Trecho fornecido
────────────────────
Menos lenços, mais reforma
Por Monica Gugliano – Valor Econômico / Eu & Fim de Semana
SÃO PAULO - O cientista político Francisco Weffort disse em sua página na internet que os casos de corrupção no PT se encadeiam como lenços de papel. "Quando você puxa um, saem pelo menos três". Nesta entrevista, Weffort critica com severidade o PT, mas não poupa o PMDB, que vê completamente descaracterizado - como também o PT - nem o PSDB, pelo que considera sua incapacidade de fazer uma política coordenada, de partido. Chama os pequenos partidos de "balcões de negócios", ressalvando algumas exceções. "São uma geleia geral, qualquer um pode dizer o que bem entende e fazer o que quiser, porque nada significa nada."
Para Weffort, a reforma política é um tema que foi desmoralizado. "Passou a ser um slogan para quem não quer mudar nada", mas precisa voltar com urgência. Em sua opinião, essa mudança, tanto partidária como eleitoral, será decisiva para superar a judicialização que está ocorrendo na política brasileira. "Mas tampouco você pode permitir que os governantes se dediquem a fazer fortuna com os privilégios outorgados pela representação que têm".
Weffort afirma que, embora não tenha sido o PT quem inventou a corrupção, "no PT ela se tornou sistêmica". Então, "o que se está combatendo no Brasil não é um episódio. É o sistema da corrupção".
Professor emérito da Universidade de São Paulo (USP), Weffort foi ministro da Cultura no governo de Fernando Henrique Cardoso. Como um dos fundadores do PT, esteve muitas vezes ao lado de Luiz Inácio Lula da Silva. No entanto, diz nunca ter se sentido de fato aninhado entre os membros do partido. Como já afirmou em diversas ocasiões, era, na época, "um fulano" saído da rua Maria Antônia (em São Paulo, sede da Faculdade de Filosofia, Ciências e Letras da USP, entre 1949 e 1968) que se aproximava da esquerda. Em outras palavras, sempre se sentiu mais próximo dos intelectuais de São Paulo do que das portas das fábricas de automóveis do ABC.
────────────────────
Dados registrados

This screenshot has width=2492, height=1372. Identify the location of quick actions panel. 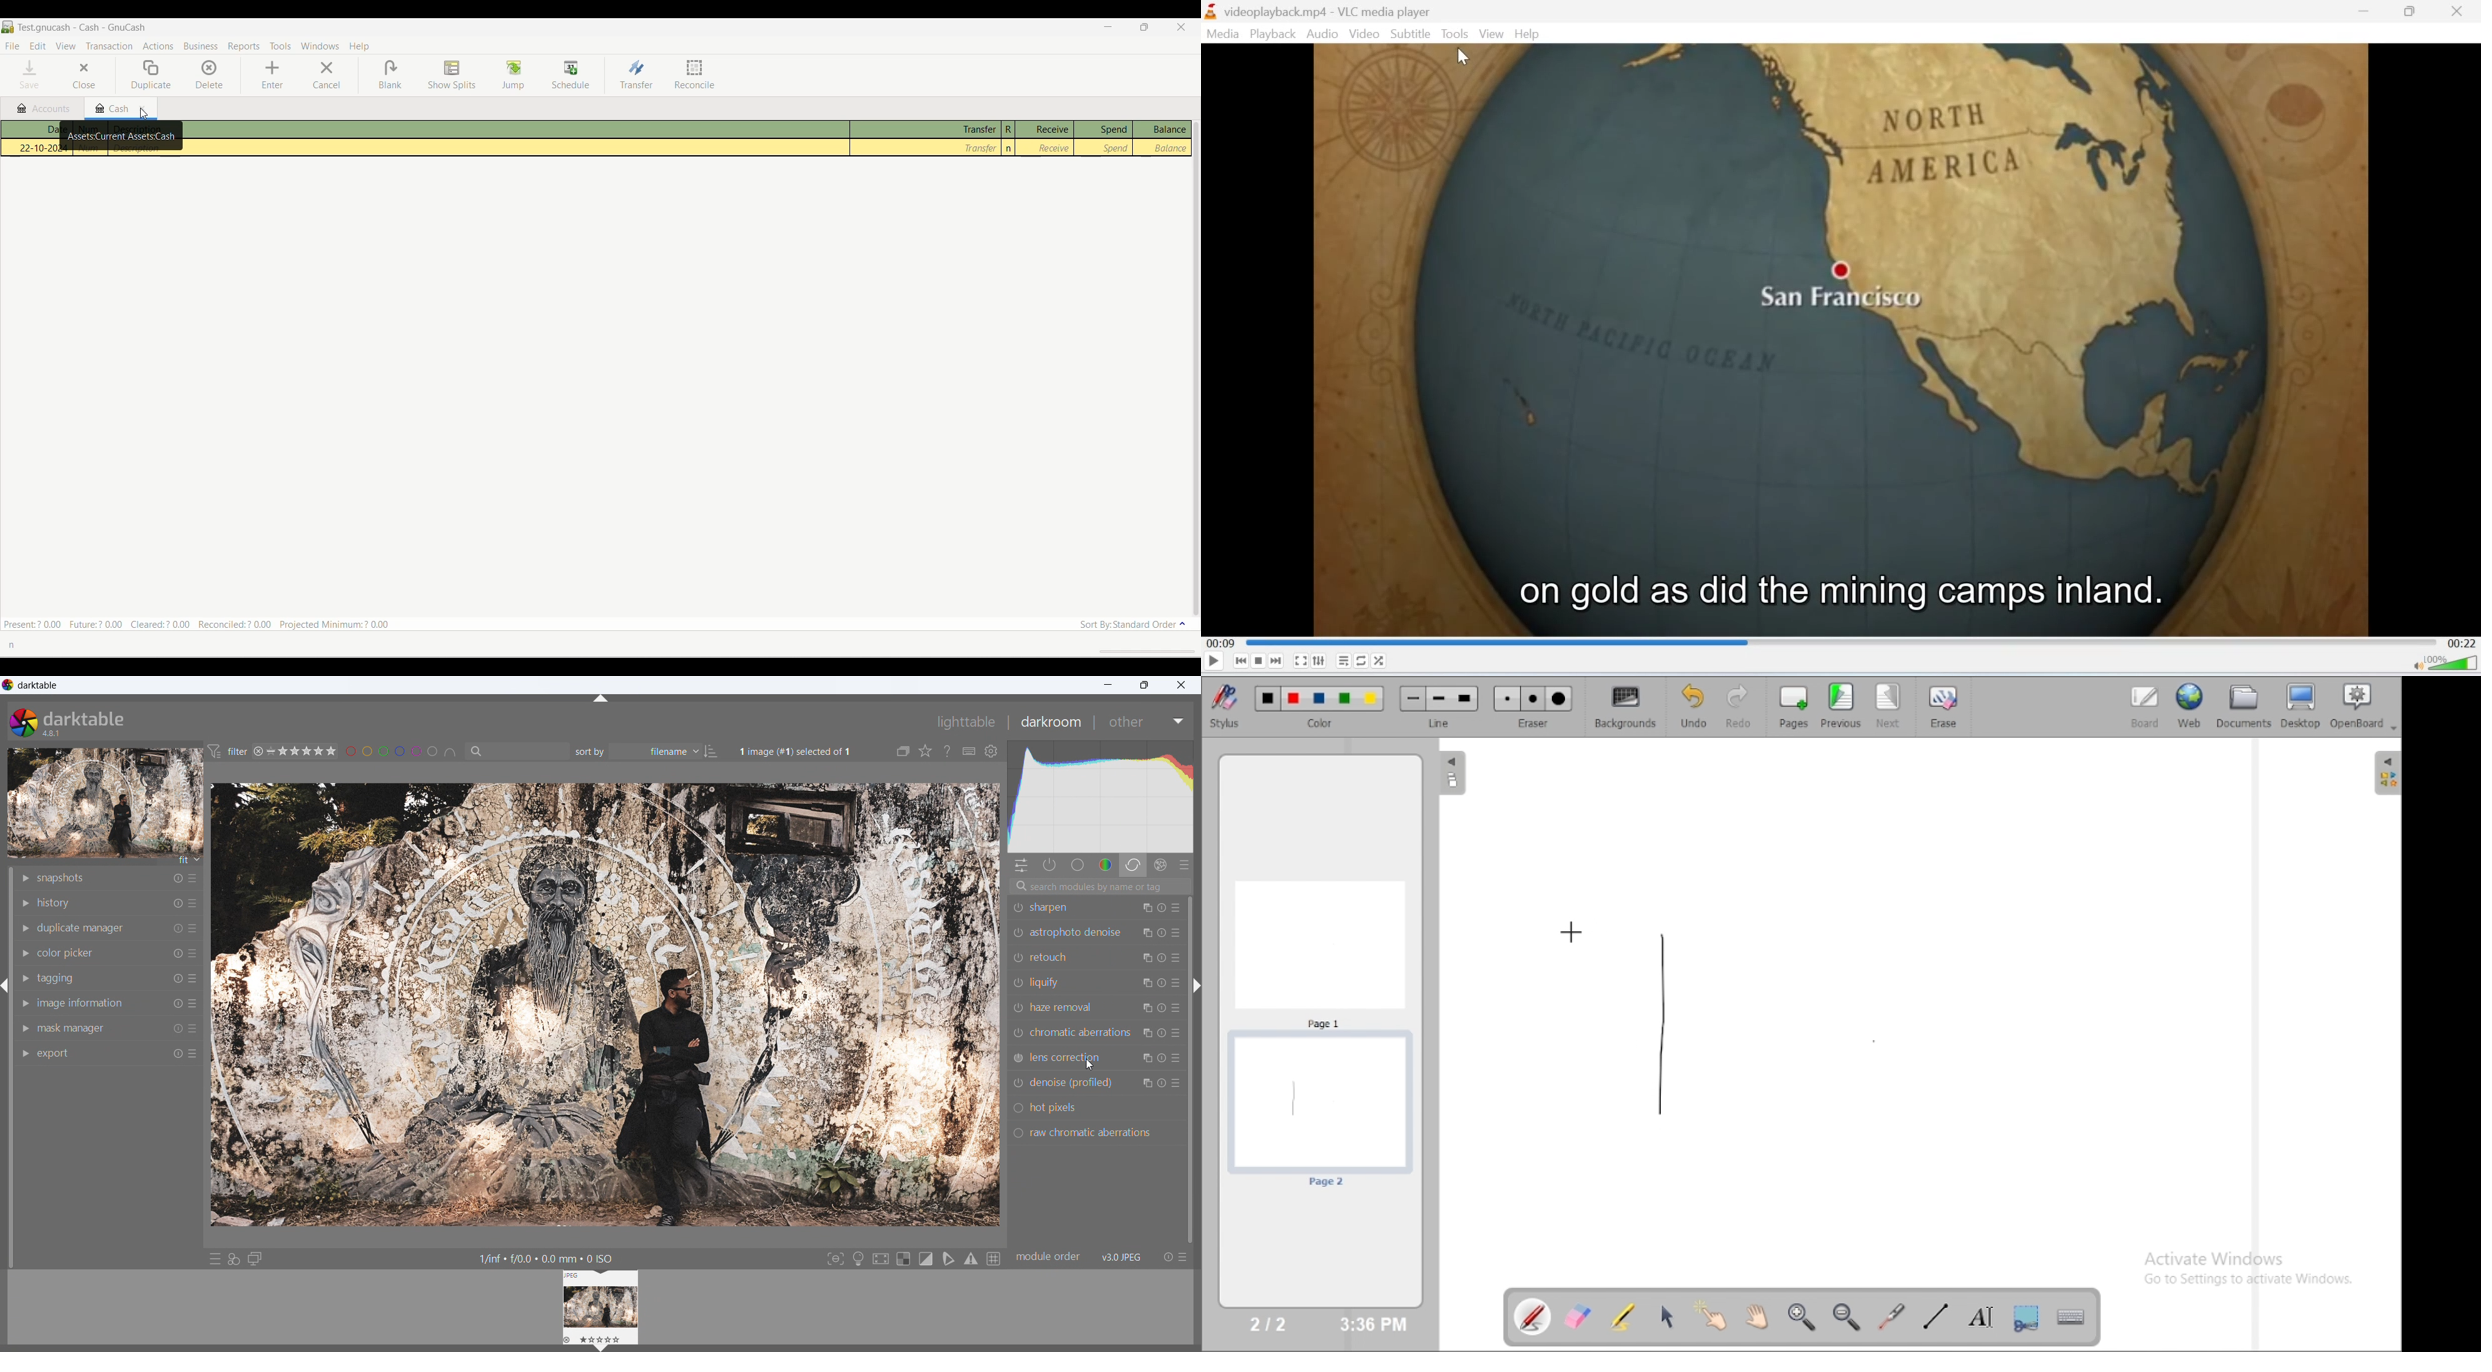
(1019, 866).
────────────────────
Tarefa proposta
Transcreva, do trecho da entrevista com Francisco Weffort, a parte que começa nas palavras "Weffort afirma que, embora" e termina depois de "automóveis do ABC.". Responda com base somente no trecho.

Solução do problema
Weffort afirma que, embora não tenha sido o PT quem inventou a corrupção, "no PT ela se tornou sistêmica". Então, "o que se está combatendo no Brasil não é um episódio. É o sistema da corrupção".
Professor emérito da Universidade de São Paulo (USP), Weffort foi ministro da Cultura no governo de Fernando Henrique Cardoso. Como um dos fundadores do PT, esteve muitas vezes ao lado de Luiz Inácio Lula da Silva. No entanto, diz nunca ter se sentido de fato aninhado entre os membros do partido. Como já afirmou em diversas ocasiões, era, na época, "um fulano" saído da rua Maria Antônia (em São Paulo, sede da Faculdade de Filosofia, Ciências e Letras da USP, entre 1949 e 1968) que se aproximava da esquerda. Em outras palavras, sempre se sentiu mais próximo dos intelectuais de São Paulo do que das portas das fábricas de automóveis do ABC.